Initially, this seems daunting, but I assure you it's quite simple! First, i create a list of the indices where the first element of the sublist has occured. Next, for each of these indices, I check if the following elements form the sublist. If they do, the range of indices which form the duplicate of the sublist is added to another list. Afterwards, I use a function from itertools to flatten the resulting list of lists. Every element in this flattened list is an index which is in a duplicate of the sublist. Finally, I create a new_list which consists of every element of the big_list which has an index not found in the flattened list.

I don't think that this method is in any of the other answers. I like it the most as it's quite neat once you realise how it works and is very efficient (due to the nature of list comprehensions).

0

You can use recursion with a generator:

def remove(d, sub_list):
   if d[:len(sub_list)] == sub_list and len(sub_list) <= len(d[:len(sub_list)]):
      yield from [[], remove(d[len(sub_list):], sub_list)][bool(d[len(sub_list):])]
   else:
      yield d[0]
      yield from [[], remove(d[1:], sub_list)][bool(d[1:])]

tests = [[[2, 1, 2, 3, 1, 2, 4], [1, 2]], [[1, 2, 1, 2], [1, 2]], [[1, 'a', int, 3, float, 'a', int, 5], ['a', int]], [[1, 1, 1, 1, 1], [1,1,1]]]
for a, b in tests:
  print(list(remove(a, b)))

Output:

[2, 3, 4]
[]
[1, 3, <class 'float'>, 5]
[1, 1]
0

Just for fun, here is the closest approximation to a one-liner:

from functools import reduce

big_list = [2, 1, 2, 3, 1, 2, 4]
sub_list = [1, 2]
result = reduce(lambda r, x: r[:1]+([1]+r[2:-r[1]],[min(len(r[0]),r[1]+1)]+r[2:])[r[-r[1]:]!=r[0]]+[x], big_list+[0], [sub_list, 1])[2:-1]

Don't trust that it works? Check it on IDEone!

Of course it's far from efficient and is disgustfully cryptic, however it should help to convince the OP to accept @Mad Physicist's answer.

1
  • "Of course it's far from efficient and is disgustfully cryptic, however it should help to convince the OP to accept @Mad Physicist's answer." +1 for that Aug 4, 2018 at 12:23
0

What you are trying to achieve can be done by converting it into list of strings and after replacing again convert it to integer type.
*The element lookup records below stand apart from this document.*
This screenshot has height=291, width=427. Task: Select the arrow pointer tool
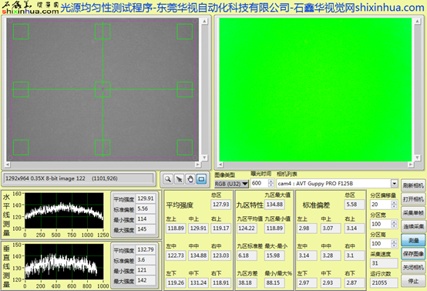point(179,179)
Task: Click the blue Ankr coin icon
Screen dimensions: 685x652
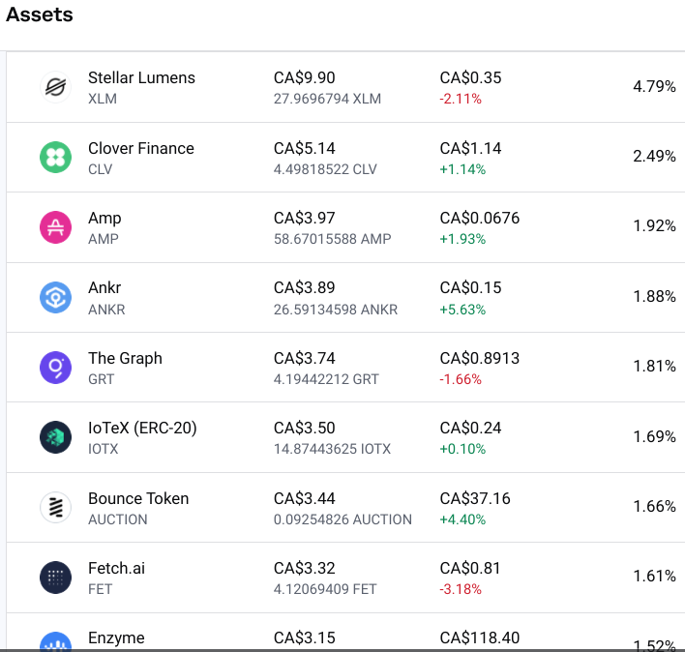Action: click(55, 297)
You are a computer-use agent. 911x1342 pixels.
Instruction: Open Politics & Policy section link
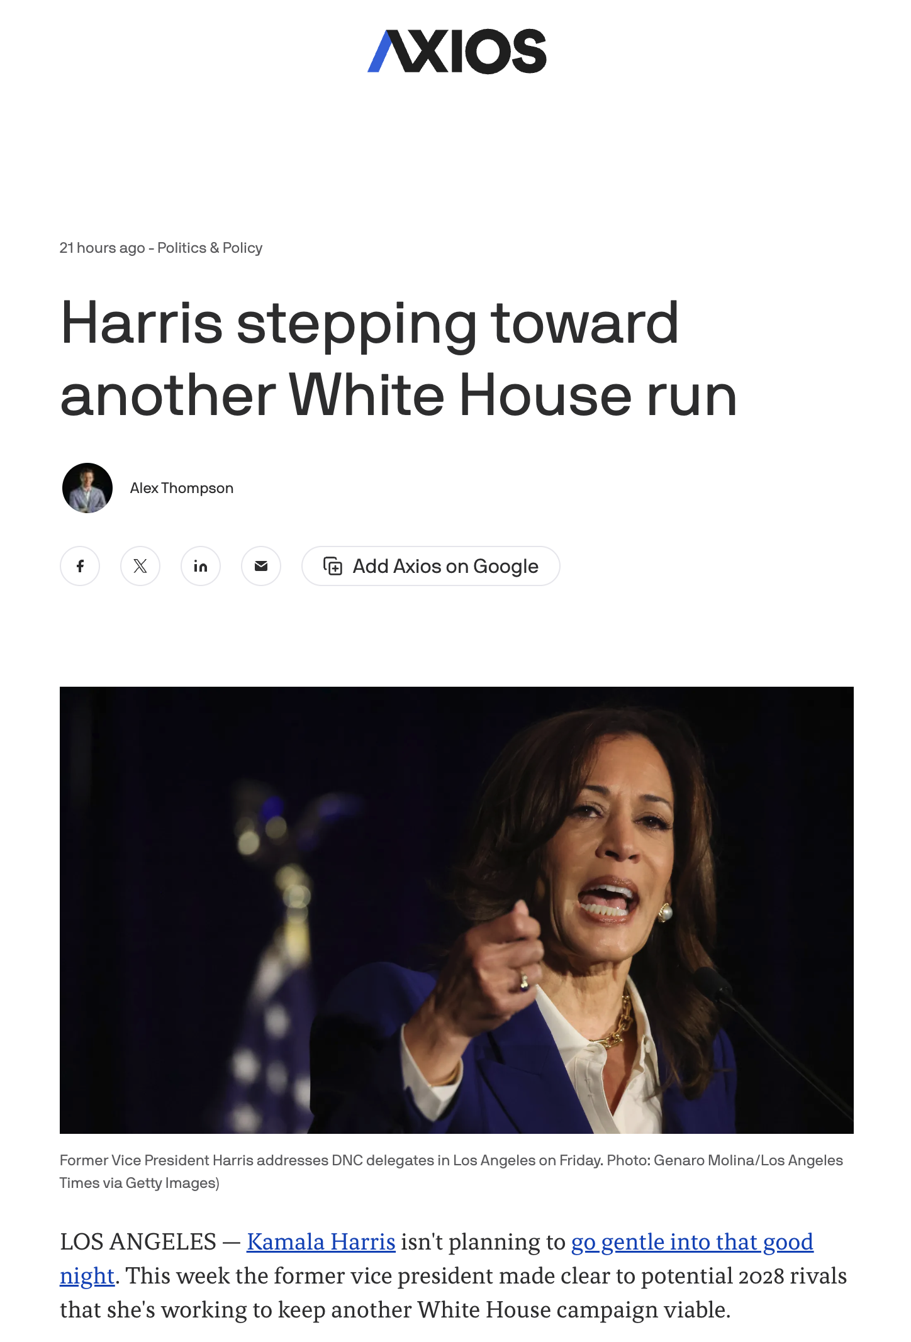point(210,248)
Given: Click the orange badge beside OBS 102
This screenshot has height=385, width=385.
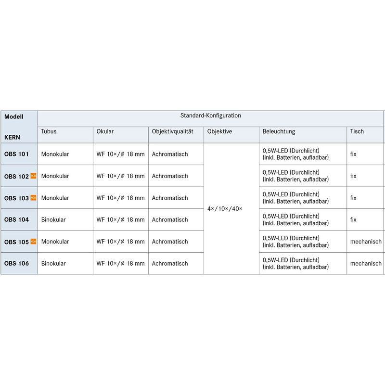Looking at the screenshot, I should [x=33, y=176].
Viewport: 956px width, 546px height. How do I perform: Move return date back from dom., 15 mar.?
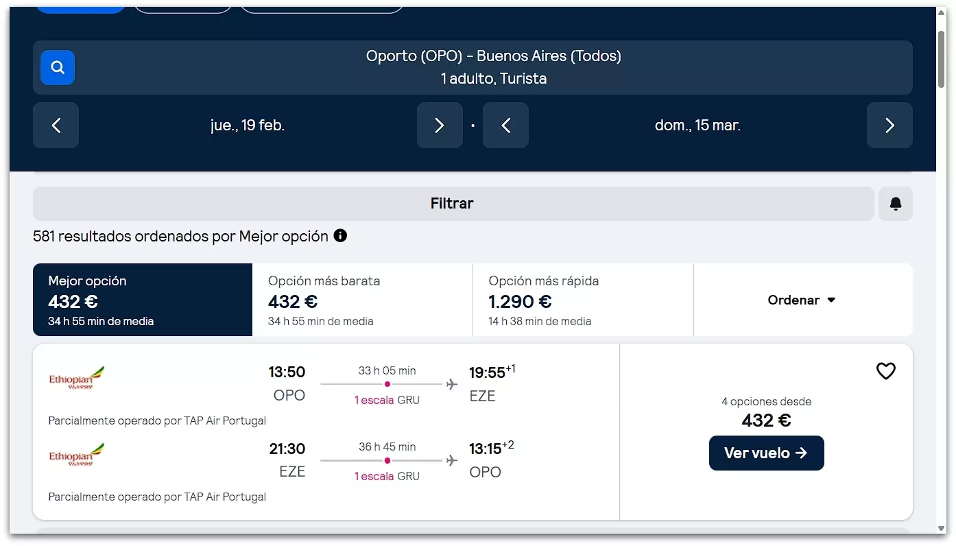tap(505, 126)
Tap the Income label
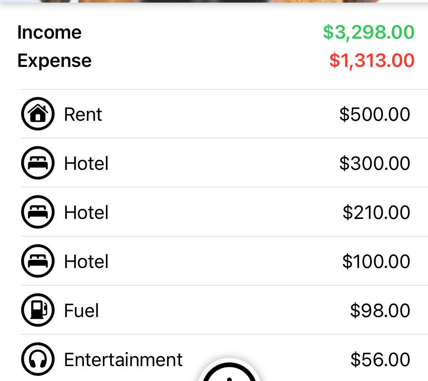 [49, 32]
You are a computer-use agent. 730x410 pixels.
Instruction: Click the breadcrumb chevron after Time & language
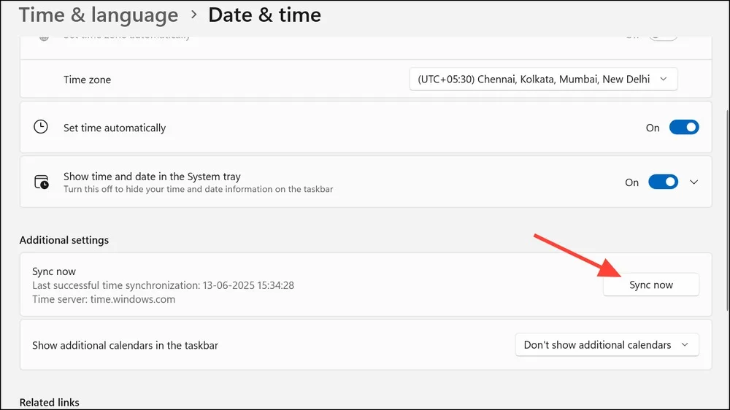coord(193,15)
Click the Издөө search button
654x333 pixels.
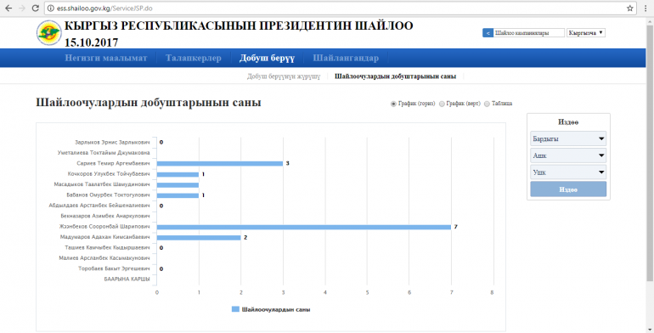click(x=568, y=189)
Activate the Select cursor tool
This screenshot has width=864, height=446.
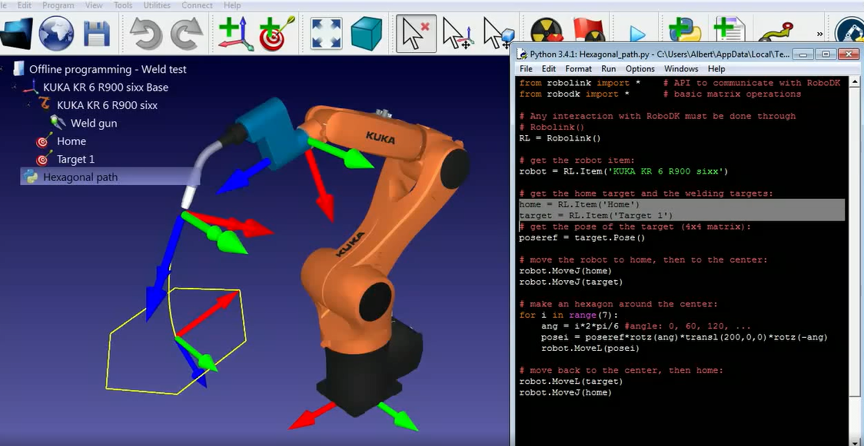(x=416, y=34)
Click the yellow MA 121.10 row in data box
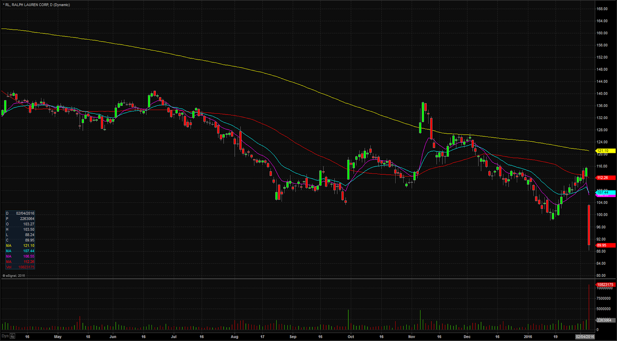617x341 pixels. 20,246
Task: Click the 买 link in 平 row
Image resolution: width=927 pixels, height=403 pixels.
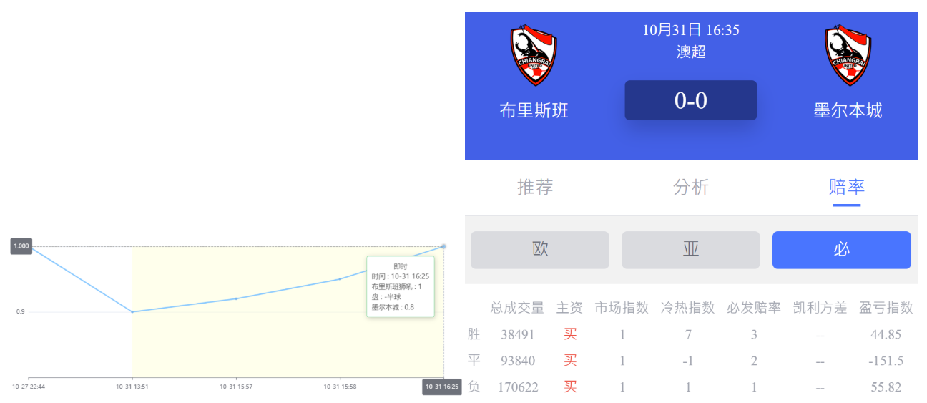Action: [x=570, y=361]
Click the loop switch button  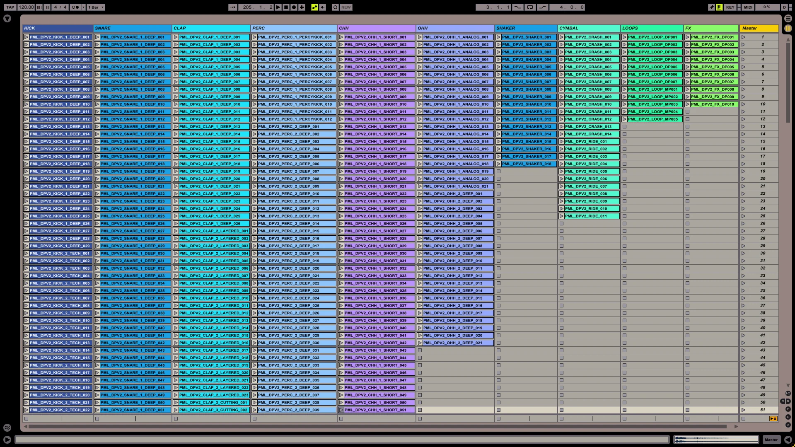click(x=530, y=7)
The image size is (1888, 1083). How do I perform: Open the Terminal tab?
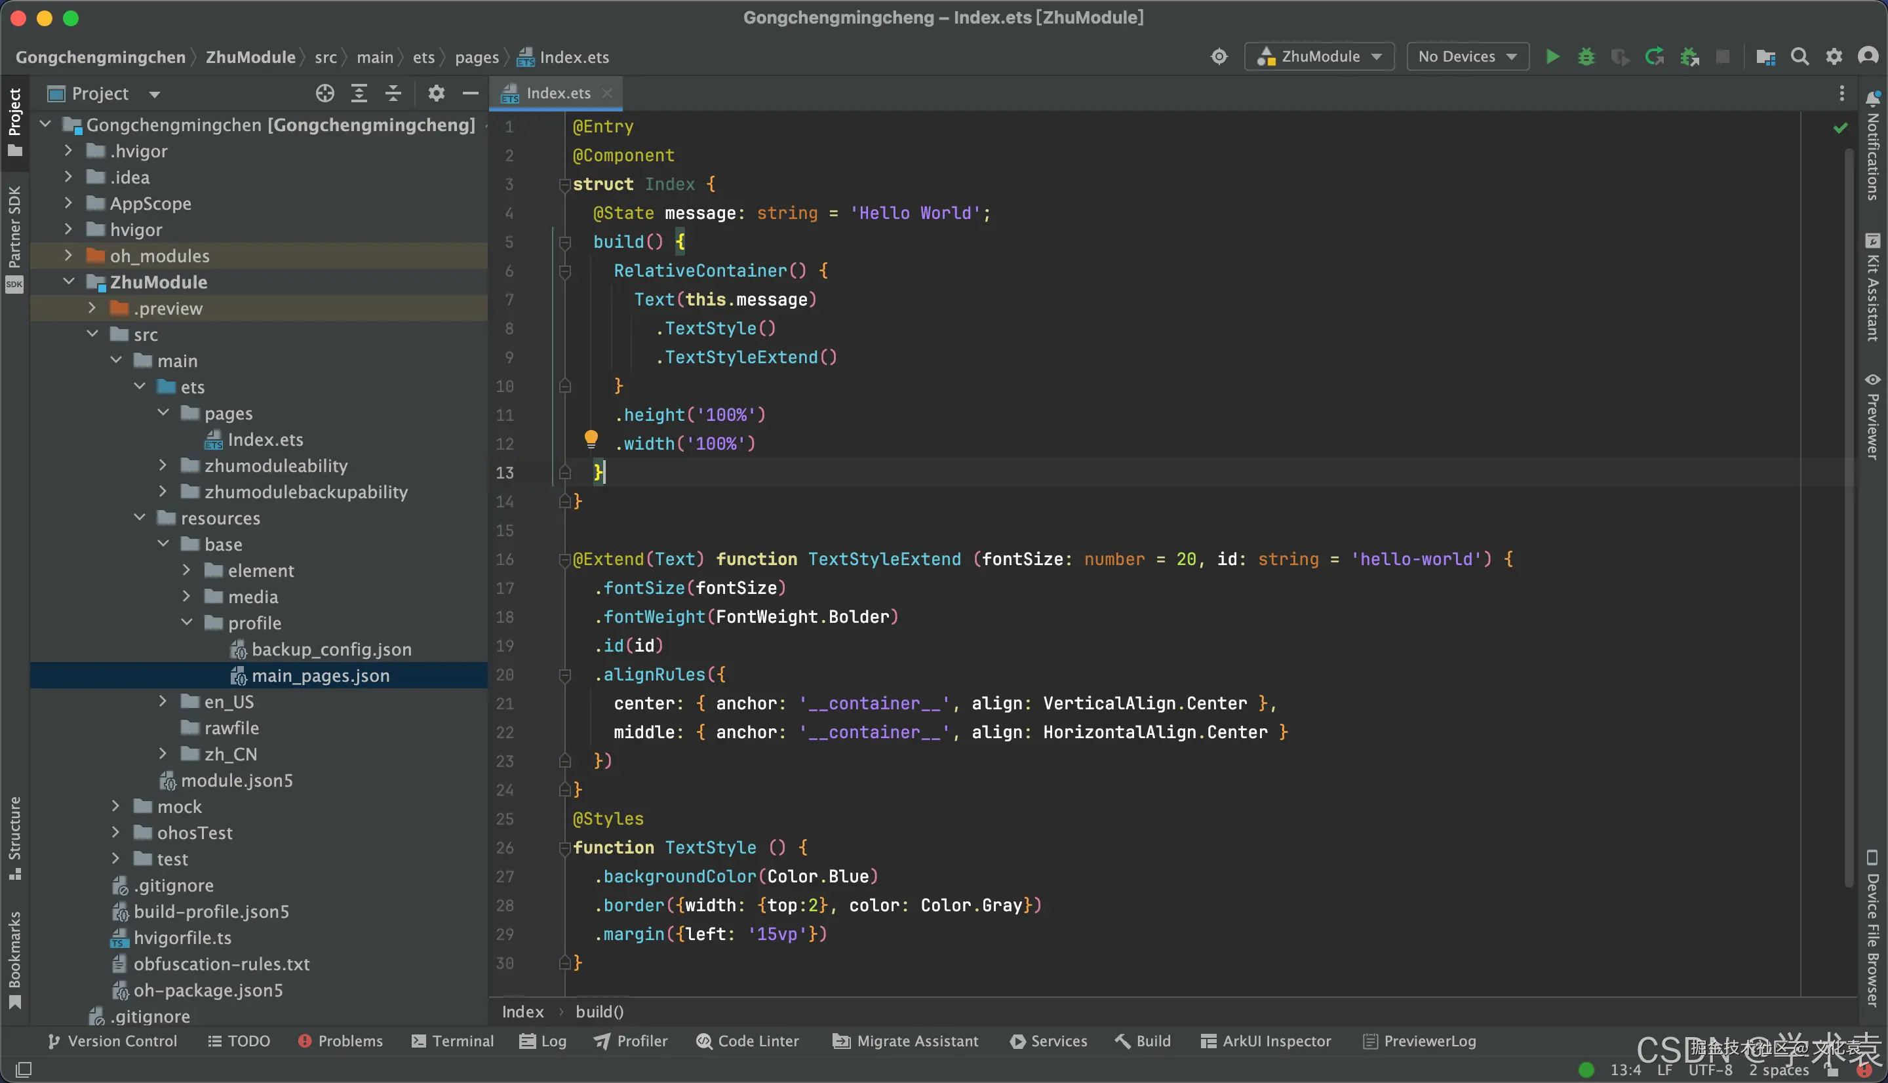[x=452, y=1041]
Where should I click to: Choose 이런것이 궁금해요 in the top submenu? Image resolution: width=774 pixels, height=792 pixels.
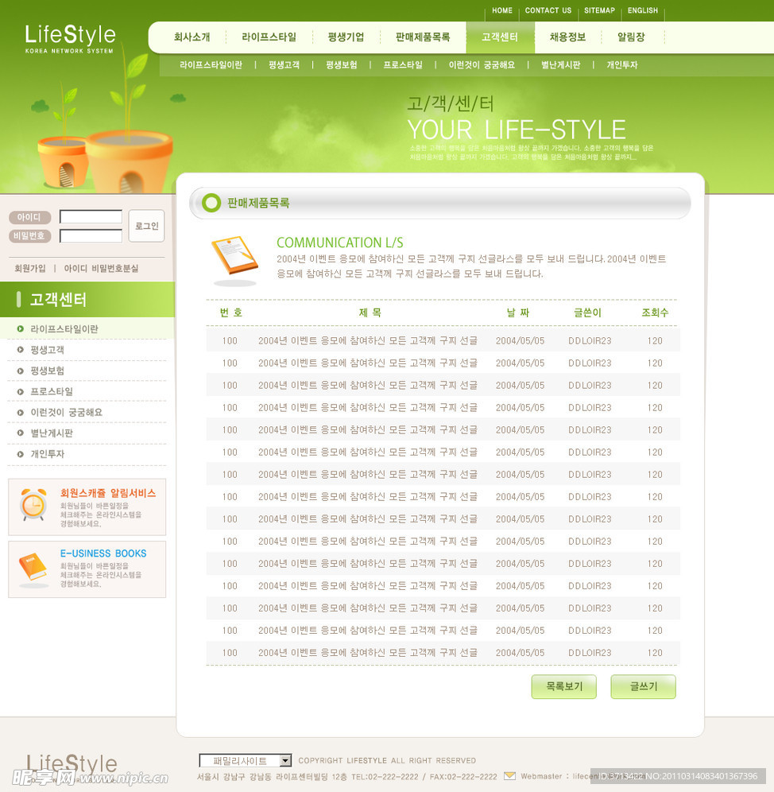point(482,65)
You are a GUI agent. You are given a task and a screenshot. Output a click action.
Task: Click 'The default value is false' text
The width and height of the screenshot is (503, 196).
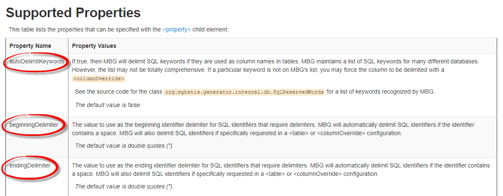[108, 105]
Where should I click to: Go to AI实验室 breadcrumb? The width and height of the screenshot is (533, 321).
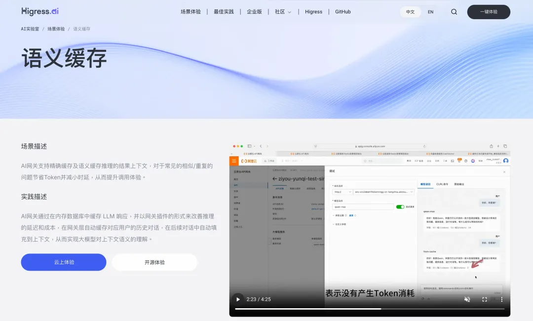pyautogui.click(x=30, y=29)
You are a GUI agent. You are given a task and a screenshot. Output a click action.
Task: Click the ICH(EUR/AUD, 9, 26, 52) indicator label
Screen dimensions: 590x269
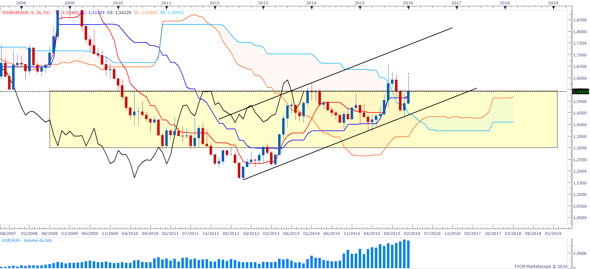(x=26, y=13)
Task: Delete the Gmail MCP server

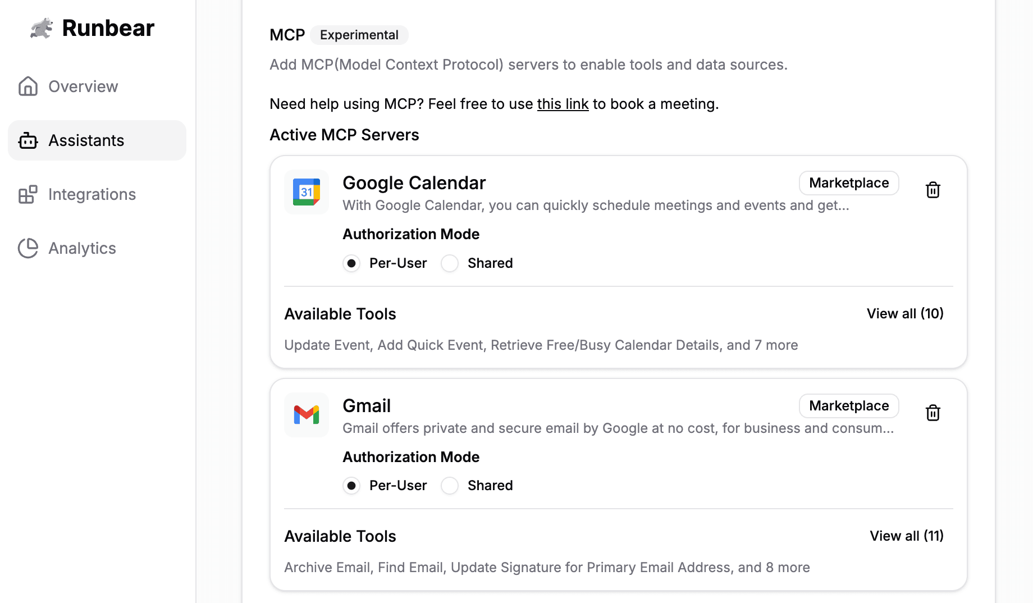Action: [x=933, y=413]
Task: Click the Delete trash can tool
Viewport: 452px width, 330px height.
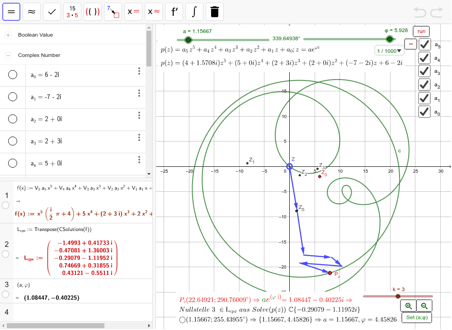Action: 215,12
In a single line you can do it like this

map(int,list(("".join(map(str, big_list))).replace("".join(map(str, sub_list)),'').replace(''.join((map(str, sub_list))[::-1]),'')))

Input

big_list = [1, 2, 1, 2, 1]
sub_list = [1, 2, 1]

Output

[2, 1]

Input

big_list = [2, 1, 2, 3, 1, 2, 4]
sub_list = [1, 2]

Ouput

[2, 3, 4]

1
  • 1
    According to the question this should work for any type: objects, classes, ... AFAIK you can't make very object to a string. You could pickle them to a string .... but this sounds wired.